### Your objective:
The answer is to be an exact copy of the lines below running from the line with "Where should I click to: Delete" down to the line with "has width=783, height=868.", both ends included, and nothing more.

[Opening Material for this task section]

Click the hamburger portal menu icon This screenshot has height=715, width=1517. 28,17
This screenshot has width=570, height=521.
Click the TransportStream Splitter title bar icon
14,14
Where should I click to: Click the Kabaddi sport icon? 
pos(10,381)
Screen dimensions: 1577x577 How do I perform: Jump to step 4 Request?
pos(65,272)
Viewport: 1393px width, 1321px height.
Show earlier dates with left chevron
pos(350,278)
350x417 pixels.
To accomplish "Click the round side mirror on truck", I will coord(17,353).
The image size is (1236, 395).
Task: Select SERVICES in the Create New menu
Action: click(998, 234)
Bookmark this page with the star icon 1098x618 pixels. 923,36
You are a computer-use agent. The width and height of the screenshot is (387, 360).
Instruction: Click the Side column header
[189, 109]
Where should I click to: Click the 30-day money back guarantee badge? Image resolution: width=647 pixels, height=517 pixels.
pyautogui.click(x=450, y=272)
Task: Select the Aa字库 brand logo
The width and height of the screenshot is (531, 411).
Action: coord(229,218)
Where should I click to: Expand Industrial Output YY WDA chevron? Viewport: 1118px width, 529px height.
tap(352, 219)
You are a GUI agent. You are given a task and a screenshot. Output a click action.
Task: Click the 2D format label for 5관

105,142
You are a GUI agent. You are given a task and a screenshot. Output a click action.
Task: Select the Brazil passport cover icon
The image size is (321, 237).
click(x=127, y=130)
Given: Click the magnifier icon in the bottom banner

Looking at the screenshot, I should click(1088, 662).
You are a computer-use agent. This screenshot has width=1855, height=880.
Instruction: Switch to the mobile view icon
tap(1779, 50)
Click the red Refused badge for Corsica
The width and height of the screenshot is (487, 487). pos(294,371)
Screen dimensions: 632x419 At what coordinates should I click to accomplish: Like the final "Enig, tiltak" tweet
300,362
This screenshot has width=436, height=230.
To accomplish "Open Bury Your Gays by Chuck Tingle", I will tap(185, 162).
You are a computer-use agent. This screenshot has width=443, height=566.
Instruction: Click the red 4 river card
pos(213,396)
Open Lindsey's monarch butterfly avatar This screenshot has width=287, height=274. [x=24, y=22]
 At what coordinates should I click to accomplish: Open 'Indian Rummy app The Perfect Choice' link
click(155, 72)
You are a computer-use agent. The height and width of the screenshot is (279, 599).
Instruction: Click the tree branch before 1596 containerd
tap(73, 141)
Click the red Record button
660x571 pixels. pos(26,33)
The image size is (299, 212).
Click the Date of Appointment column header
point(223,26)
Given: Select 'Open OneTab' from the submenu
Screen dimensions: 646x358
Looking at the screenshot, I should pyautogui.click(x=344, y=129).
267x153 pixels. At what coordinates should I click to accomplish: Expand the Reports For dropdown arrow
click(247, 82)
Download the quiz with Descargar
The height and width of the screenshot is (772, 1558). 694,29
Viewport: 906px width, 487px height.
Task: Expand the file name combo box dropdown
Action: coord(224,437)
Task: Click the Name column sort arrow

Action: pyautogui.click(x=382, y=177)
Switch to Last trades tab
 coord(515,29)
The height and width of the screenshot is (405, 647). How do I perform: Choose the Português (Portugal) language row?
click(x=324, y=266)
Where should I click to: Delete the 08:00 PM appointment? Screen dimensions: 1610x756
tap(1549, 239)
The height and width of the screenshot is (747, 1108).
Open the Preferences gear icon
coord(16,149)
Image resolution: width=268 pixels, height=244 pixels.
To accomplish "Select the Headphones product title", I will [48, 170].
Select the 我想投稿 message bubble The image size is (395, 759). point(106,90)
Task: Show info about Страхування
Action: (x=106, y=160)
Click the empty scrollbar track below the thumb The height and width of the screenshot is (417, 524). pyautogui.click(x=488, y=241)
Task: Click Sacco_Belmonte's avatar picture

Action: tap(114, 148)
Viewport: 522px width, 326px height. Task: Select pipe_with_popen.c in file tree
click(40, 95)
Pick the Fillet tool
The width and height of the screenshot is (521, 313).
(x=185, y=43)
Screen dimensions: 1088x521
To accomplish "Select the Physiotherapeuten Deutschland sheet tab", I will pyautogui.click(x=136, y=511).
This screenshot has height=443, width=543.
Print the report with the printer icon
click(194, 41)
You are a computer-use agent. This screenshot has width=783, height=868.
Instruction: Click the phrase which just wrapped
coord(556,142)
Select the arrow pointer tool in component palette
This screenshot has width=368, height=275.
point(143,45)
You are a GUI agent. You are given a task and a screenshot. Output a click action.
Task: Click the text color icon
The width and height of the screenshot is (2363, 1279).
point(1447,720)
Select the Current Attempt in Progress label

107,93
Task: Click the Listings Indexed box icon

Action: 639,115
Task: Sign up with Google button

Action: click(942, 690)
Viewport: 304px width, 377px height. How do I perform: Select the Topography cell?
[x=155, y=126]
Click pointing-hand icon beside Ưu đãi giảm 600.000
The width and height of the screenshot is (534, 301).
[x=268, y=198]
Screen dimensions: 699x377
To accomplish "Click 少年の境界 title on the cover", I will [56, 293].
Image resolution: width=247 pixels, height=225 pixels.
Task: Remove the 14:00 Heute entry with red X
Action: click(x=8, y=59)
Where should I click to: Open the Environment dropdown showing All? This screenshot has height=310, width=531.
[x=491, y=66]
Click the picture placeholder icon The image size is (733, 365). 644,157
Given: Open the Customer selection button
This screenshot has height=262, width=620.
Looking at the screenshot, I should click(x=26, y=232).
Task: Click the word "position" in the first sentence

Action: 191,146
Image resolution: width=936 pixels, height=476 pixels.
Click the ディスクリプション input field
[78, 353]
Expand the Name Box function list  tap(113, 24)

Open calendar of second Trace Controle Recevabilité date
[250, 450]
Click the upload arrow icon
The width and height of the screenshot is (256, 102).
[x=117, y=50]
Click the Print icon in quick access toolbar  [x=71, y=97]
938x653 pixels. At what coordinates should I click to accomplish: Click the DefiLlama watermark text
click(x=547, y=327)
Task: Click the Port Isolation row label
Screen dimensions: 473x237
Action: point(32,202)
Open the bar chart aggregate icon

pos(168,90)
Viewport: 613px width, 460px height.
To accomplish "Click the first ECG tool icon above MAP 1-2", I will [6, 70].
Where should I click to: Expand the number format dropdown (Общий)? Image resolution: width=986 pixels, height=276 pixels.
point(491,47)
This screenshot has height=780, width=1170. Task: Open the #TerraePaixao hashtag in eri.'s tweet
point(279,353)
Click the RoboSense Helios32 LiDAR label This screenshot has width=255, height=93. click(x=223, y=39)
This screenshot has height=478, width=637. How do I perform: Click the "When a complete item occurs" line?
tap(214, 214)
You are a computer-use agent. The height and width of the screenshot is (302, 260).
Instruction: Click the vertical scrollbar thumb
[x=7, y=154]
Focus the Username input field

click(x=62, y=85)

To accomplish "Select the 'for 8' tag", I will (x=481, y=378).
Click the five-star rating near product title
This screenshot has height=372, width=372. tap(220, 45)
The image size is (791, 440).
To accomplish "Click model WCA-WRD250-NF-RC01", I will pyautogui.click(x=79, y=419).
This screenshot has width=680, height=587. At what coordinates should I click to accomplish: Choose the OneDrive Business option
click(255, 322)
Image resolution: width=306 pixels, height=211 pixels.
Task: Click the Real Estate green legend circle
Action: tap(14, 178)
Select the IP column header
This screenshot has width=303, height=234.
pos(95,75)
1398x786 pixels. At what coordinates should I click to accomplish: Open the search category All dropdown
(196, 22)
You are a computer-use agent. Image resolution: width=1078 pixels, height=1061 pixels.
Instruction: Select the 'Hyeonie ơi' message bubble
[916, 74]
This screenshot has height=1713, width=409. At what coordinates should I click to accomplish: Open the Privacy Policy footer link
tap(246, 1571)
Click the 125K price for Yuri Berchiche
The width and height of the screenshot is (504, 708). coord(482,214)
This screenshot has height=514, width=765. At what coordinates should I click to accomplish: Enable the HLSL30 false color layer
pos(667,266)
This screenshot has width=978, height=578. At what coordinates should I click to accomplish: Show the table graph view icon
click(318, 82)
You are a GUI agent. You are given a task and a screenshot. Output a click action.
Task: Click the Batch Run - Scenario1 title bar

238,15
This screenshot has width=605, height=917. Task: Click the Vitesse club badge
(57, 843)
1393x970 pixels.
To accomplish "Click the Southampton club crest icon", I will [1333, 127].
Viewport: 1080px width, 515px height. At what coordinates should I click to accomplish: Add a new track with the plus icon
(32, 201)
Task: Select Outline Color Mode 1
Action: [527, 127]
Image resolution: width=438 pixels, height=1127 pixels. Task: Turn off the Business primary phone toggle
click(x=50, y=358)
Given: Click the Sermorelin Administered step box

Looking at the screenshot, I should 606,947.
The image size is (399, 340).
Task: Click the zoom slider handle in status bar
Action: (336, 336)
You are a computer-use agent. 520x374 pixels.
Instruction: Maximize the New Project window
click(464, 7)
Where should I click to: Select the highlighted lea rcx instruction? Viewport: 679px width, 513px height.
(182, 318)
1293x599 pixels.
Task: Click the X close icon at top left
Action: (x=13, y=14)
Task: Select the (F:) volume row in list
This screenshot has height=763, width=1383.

[Closing Material for this task section]

### Solved exercise:
Where should I click to: Delete the 08:00 PM appointment? Screen dimensions: 1610x756
tap(1549, 239)
The height and width of the screenshot is (747, 1108).
Open the Preferences gear icon
coord(16,149)
Image resolution: width=268 pixels, height=244 pixels.
To accomplish "Select the Headphones product title", I will [48, 170].
Select the 我想投稿 message bubble The image size is (395, 759). point(106,90)
Task: Show info about Страхування
Action: (x=106, y=160)
Click the empty scrollbar track below the thumb The height and width of the screenshot is (417, 524). pyautogui.click(x=488, y=241)
Task: Click Sacco_Belmonte's avatar picture

Action: tap(114, 148)
Viewport: 522px width, 326px height. Task: Select pipe_with_popen.c in file tree
click(40, 95)
Pick the Fillet tool
The width and height of the screenshot is (521, 313).
(x=185, y=43)
Screen dimensions: 1088x521
To accomplish "Select the Physiotherapeuten Deutschland sheet tab", I will pyautogui.click(x=136, y=511).
This screenshot has height=443, width=543.
Print the report with the printer icon
click(194, 41)
You are a computer-use agent. This screenshot has width=783, height=868.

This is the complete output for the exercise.